Era 24 de diciembre en Jerusalén. Las calles estaban tranquilas y se respiraba un ambiente de paz. Los voluntarios nos preparábamos para ir a Belén después de cenar en Notre Dame con toda la comunidad. Belén queda a poco más de media hora y, durante el camino, íbamos rezando, alegres, sin imaginar lo que viviríamos esa noche. Nuestro plan era asistir a la Misa de Navidad con el Patriarca de Jerusalén.
Al llegar, vimos mucho movimiento. Encontrar dónde estacionarse fue difícil, y al bajar notamos que los peregrinos ya entraban a la basílica de la natividad. Cuando llegamos al lugar de la misa, nos dimos cuenta de que no quedaban asientos. Fue entonces cuando, junto con otra voluntaria, sentí la inquietud por ir a la gruta antes de que comenzara la celebración. No sabíamos si estaría abierta, pero aun así lo intentamos.
Preguntamos a varias personas y nos dijeron que sí se podía entrar. Llegar no fue sencillo porque las puertas habituales estaban cerradas, pero finalmente logramos pasar. Al entrar, nos llevamos una gran sorpresa: había espacio, silencio, un ambiente que parecía esperarnos. Nos sentamos justo frente a la gruta. En ese momento entendí que ese lugar estaba reservado para nosotras. Me costaba creerlo… estar ahí, en Navidad, frente al lugar donde nació Jesús.
Los peregrinos que estaban dentro rezaban, algunos cantaban para arrullar al Niño Dios. Había un clima de recogimiento que nos envolvía a todos. Mientras permanecíamos ahí, no podía evitar imaginar y contemplar, en el momento del nacimiento de Jesús, la noche fría, el murmullo de los animales, el silencio de la noche que anunciaba al Mesías. Un Dios tan pequeño que me invitaba simplemente a mirarlo, a acompañarlo. Durante el tiempo que estuvimos rezando, sentía a María muy cerca ofreciéndome a su Hijo para cargarlo, contemplarlo y alabarlo. Ese niño indefenso no pedía nada, solo mi presencia.

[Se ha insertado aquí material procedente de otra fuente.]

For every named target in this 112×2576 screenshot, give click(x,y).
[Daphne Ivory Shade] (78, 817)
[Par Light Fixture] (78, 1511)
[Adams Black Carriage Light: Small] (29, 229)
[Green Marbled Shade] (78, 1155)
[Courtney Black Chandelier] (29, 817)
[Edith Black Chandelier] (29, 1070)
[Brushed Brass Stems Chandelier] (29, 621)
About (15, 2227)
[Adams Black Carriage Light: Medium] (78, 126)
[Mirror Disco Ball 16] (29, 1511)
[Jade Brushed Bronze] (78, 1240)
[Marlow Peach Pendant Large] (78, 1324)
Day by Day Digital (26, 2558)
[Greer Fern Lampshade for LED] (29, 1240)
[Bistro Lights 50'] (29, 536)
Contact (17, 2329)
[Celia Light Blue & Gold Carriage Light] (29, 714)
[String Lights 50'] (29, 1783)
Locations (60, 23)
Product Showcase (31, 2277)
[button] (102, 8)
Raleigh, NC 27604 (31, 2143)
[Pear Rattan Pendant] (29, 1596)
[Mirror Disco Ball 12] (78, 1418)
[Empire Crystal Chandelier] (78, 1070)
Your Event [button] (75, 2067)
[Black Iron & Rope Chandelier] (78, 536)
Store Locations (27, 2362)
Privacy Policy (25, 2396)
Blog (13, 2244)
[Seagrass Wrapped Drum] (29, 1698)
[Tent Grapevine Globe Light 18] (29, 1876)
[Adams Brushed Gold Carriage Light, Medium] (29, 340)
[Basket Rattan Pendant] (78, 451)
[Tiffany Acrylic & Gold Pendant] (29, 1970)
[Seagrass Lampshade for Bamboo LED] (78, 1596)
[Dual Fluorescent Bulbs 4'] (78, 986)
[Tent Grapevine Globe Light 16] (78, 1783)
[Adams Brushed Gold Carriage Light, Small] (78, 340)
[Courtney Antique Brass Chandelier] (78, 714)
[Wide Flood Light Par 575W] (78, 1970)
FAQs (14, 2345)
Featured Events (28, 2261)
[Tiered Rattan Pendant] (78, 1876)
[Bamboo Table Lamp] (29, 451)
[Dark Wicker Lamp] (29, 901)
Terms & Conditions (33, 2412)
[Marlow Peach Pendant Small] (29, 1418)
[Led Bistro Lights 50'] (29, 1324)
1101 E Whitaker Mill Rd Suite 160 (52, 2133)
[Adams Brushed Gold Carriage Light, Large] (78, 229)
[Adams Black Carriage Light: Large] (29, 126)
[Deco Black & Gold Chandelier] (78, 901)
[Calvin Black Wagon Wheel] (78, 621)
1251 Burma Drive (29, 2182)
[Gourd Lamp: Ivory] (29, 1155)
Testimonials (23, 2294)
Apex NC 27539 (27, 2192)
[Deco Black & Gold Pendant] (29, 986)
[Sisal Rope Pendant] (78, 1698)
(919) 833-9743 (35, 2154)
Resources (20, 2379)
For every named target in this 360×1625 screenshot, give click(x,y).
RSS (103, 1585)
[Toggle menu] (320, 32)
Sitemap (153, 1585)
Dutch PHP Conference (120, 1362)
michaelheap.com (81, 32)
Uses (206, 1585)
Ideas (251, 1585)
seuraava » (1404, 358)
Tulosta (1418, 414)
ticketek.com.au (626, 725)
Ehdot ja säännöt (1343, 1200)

Pasamos varias horas en la gruta, rezando y cantando, mientras seguían llegando peregrinos hasta que ya no cabía nadie más. Aun así, dentro se mantenía esa paz que parecía no querer irse.
Hoy, cuando recuerdo esa noche, siento que aquella inspiración para bajar a la gruta fue una invitación del Niño Jesús: “Ven, quédate conmigo un rato”.Y eso hicimos. Velamos con Él, lo recibimos, lo alabamos.
Esta ha sido una de las experiencias más bonitas que he vivido como voluntaria durante mis dos años con Magdala. Y en esta Navidad, ese mismo niño que se hizo pequeño para estar conmigo me sigue esperando y me invita a seguirlo contemplando y, simplemente, a amarlo.